TEXT:

All child deaths set to be examined in effort to prevent abuse, accidents

All child deaths set to be examined in effort to prevent abuse, accidents
Published 18 January 2020

 

by News Desk

TOKYO (The Japan News/ANN) - The Health, Labour and Welfare Ministry plans to introduce a system to examine all deaths of children under 18, in principle, for the purpose of preventing children dying from abuse or accidents, The Yomiuri Shimbun has learned.

The system will be called Child Death Review (CDR) (see below) and the ministry intends to implement it across the country as early as fiscal 2022. Starting in April this year, the ministry will introduce the CDR system at five local governments as a model project. By reviewing all cases of child death, the ministry aims to find abuse and accident cases that child consultation centers and police have failed to identify, and make use of the results to prevent such cases recurring.

CDR is a framework in which children’s death certificates, measures taken by police, fire departments and child consultation centers, and other issues are examined from various viewpoints. The purpose is to prevent the recurrence of similar cases, rather than focusing on holding individuals and the relevant institutions and officials accountable, even when abuse or an accident is confirmed after the review.

According to the ministry, about 3,800 children under the age of 18 died in 2018. Of them, about 70 children, or 2%, were subject to government investigations as child abuse deaths.

However, a study group within the ministry collected and analyzed cases of the deaths of about 2,300 children under 18 from about 150 medical institutions nationwide for a period from 2014 to 2016. It found that 118 of those children were suspected to have died as a result of being abused, accounting for around 5% of the total. Based on this finding, the ministry expects other overlooked abuse cases will be exposed by using CDR to examine all child deaths.

Dataset entries:
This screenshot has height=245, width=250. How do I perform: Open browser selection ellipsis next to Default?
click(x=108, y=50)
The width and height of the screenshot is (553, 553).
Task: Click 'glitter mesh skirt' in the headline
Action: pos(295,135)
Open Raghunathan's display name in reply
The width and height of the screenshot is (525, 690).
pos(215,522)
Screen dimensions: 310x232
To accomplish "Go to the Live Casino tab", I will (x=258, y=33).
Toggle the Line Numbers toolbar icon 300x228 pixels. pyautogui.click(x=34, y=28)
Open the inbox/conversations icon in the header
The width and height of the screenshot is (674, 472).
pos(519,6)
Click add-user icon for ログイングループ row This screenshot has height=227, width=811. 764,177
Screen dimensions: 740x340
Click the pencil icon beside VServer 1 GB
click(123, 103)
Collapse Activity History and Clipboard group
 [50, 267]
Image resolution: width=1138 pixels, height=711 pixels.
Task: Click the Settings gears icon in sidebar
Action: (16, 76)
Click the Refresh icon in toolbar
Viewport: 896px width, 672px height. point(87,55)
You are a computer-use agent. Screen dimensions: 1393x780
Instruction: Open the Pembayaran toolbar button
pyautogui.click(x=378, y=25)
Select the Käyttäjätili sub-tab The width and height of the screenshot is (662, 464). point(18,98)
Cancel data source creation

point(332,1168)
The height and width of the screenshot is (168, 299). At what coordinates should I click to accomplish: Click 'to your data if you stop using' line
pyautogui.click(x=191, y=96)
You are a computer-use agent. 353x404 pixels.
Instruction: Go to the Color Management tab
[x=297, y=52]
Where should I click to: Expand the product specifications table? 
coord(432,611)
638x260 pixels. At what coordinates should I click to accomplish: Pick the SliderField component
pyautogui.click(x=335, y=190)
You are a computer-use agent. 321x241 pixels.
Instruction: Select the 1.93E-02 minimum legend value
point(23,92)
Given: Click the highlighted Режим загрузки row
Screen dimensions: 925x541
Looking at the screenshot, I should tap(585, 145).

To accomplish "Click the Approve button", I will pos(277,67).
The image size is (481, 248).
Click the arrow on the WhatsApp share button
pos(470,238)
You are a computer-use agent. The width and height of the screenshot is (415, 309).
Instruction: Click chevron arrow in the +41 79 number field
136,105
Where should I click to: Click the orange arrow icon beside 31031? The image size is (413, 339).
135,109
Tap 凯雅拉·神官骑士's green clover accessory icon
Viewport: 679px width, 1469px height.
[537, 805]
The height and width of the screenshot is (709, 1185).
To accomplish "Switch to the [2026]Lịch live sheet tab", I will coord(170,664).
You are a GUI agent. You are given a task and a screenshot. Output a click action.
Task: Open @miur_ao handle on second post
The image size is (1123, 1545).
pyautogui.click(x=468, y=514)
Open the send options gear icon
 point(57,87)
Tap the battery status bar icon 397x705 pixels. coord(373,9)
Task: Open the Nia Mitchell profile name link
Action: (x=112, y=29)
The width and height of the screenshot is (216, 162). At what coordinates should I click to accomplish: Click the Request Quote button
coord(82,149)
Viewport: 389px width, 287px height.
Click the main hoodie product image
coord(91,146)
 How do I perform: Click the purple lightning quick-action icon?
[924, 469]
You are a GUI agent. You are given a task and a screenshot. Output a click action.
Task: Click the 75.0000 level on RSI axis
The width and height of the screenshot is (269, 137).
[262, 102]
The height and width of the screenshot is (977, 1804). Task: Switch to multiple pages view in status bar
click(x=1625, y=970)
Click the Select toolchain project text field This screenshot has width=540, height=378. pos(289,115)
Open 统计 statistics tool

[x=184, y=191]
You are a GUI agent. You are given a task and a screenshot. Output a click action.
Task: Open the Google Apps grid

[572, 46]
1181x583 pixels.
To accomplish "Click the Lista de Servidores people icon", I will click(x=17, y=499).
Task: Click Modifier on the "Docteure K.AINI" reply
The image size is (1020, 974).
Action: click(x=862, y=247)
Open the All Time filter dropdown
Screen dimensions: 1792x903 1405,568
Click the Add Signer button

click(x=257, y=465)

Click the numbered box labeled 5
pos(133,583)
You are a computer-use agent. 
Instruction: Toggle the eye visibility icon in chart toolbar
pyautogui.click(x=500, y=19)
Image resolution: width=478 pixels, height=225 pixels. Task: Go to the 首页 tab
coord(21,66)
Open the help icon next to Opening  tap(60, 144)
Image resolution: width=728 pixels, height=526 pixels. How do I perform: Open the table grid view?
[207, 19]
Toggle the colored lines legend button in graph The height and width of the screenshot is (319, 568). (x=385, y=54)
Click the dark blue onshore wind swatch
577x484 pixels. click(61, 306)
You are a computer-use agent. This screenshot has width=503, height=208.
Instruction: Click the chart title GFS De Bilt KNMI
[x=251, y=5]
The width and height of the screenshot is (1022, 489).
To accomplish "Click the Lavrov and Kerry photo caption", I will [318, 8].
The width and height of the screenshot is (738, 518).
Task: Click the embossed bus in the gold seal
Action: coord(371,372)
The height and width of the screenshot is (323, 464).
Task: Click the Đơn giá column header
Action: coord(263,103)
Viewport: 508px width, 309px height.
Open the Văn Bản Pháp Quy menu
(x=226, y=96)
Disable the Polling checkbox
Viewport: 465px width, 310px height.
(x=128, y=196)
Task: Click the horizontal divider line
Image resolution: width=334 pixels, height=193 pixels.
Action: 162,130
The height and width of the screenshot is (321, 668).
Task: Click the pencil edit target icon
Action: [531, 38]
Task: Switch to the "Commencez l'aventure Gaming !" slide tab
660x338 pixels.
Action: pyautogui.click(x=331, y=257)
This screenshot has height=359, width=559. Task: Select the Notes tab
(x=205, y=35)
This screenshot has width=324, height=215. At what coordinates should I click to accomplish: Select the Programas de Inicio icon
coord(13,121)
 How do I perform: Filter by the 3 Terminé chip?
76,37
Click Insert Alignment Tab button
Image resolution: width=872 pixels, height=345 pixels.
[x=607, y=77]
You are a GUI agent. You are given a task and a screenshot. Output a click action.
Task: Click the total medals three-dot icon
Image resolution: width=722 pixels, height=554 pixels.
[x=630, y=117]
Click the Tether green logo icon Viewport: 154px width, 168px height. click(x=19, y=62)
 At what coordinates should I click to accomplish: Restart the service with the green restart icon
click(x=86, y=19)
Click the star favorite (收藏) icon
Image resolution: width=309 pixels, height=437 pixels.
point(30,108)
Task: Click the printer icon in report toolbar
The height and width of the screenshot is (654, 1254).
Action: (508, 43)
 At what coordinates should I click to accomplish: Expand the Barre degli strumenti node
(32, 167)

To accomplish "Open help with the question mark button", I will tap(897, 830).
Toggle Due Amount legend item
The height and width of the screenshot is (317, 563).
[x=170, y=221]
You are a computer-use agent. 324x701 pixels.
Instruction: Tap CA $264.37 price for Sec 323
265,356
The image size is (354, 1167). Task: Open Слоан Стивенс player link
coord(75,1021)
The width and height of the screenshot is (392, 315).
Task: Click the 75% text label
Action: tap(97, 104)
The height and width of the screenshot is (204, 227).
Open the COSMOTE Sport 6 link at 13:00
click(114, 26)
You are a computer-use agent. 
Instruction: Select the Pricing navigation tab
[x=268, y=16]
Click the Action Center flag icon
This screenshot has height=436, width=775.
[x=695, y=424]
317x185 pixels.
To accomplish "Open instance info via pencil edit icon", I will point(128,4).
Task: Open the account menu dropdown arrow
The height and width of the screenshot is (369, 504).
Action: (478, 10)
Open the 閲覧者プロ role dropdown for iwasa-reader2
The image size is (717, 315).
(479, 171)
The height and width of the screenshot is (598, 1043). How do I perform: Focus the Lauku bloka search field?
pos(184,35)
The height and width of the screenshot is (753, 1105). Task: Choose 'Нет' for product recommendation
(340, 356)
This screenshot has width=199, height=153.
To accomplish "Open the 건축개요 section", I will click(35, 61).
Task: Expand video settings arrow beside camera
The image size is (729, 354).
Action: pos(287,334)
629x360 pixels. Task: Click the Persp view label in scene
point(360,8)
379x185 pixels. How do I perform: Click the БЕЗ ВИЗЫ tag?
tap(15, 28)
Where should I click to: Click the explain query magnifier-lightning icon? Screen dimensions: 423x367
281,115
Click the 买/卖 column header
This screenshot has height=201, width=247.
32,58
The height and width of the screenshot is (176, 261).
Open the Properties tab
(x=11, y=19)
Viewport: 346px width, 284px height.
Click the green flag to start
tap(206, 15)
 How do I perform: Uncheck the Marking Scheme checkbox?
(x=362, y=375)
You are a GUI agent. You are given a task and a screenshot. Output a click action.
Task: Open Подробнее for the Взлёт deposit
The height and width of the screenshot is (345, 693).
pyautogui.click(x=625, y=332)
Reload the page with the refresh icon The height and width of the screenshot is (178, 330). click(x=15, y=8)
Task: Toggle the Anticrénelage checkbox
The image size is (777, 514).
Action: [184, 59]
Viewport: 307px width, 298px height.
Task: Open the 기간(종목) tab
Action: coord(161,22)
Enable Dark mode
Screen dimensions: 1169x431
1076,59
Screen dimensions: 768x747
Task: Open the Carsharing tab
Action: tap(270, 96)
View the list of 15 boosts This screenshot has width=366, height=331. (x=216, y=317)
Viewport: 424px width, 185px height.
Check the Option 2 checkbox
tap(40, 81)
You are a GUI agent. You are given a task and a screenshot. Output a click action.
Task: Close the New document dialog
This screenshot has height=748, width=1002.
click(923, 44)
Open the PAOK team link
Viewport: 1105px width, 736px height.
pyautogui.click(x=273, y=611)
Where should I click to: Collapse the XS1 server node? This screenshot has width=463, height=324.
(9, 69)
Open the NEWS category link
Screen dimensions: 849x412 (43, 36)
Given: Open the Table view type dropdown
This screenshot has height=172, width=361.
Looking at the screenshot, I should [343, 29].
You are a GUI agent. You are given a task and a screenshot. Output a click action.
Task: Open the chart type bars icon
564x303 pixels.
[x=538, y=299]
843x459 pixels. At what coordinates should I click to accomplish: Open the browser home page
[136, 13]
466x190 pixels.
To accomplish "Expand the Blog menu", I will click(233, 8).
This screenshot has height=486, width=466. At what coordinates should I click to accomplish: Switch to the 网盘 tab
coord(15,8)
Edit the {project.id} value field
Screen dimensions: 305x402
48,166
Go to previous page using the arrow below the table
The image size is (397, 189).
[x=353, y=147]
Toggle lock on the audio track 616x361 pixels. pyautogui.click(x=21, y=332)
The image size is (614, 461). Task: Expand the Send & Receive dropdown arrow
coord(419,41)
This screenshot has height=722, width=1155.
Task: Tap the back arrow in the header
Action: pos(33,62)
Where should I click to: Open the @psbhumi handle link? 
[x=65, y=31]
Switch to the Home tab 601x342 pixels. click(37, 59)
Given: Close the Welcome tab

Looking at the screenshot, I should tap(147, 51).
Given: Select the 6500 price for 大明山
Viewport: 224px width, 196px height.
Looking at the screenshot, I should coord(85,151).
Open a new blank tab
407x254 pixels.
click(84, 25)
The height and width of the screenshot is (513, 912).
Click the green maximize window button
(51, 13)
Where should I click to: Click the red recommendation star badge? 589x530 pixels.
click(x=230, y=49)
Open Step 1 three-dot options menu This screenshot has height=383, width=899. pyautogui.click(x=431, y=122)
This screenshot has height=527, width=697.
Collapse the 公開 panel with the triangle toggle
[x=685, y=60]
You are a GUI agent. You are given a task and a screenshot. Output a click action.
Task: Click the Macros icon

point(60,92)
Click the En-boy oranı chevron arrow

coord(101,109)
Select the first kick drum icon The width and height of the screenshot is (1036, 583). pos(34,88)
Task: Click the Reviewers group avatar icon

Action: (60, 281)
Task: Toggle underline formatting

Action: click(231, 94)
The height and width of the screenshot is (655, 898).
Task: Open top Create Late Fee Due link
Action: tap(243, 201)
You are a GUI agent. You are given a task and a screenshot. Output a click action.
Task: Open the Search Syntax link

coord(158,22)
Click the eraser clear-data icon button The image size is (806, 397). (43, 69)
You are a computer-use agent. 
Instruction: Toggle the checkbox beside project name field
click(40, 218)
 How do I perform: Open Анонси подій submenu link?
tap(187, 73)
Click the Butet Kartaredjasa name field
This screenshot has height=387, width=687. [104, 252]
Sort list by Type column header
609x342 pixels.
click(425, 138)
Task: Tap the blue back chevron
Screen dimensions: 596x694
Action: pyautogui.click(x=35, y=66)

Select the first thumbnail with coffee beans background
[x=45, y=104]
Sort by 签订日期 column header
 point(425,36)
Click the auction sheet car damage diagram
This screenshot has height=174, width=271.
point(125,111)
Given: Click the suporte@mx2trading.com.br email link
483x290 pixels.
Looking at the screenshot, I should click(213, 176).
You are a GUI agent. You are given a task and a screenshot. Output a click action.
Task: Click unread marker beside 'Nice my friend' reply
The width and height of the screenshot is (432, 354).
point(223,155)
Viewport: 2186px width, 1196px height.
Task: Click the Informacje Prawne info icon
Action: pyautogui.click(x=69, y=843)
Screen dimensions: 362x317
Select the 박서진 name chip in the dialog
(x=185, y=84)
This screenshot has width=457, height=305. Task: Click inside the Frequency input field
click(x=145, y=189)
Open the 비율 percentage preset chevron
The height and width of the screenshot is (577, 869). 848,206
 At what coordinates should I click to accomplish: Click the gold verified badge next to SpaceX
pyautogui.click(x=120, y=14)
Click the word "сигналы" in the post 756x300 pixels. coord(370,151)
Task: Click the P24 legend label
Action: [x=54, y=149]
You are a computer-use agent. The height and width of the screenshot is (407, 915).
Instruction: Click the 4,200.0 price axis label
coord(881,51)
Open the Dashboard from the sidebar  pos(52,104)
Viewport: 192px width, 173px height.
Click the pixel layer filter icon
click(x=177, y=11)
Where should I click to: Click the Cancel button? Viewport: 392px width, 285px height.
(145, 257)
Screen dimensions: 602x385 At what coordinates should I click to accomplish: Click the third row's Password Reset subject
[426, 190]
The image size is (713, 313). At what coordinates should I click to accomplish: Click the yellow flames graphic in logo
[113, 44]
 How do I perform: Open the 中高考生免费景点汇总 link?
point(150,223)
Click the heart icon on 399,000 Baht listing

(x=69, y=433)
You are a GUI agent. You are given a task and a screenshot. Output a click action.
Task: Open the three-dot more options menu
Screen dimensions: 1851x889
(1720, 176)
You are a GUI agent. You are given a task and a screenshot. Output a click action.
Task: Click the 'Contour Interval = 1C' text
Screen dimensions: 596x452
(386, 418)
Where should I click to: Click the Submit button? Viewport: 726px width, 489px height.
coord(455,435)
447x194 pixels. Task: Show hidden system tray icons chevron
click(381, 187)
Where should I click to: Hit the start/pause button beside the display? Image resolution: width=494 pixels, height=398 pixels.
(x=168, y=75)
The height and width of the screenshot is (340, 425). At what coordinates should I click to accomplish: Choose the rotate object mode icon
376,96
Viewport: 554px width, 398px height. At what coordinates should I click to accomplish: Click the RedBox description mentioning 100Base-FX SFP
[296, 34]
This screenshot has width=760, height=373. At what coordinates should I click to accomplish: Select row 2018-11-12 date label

WHAT YOU SHOULD DO: According to the news article on child death reviews, how many children under 18 died in 2018?

TASK ANSWER: About 3,800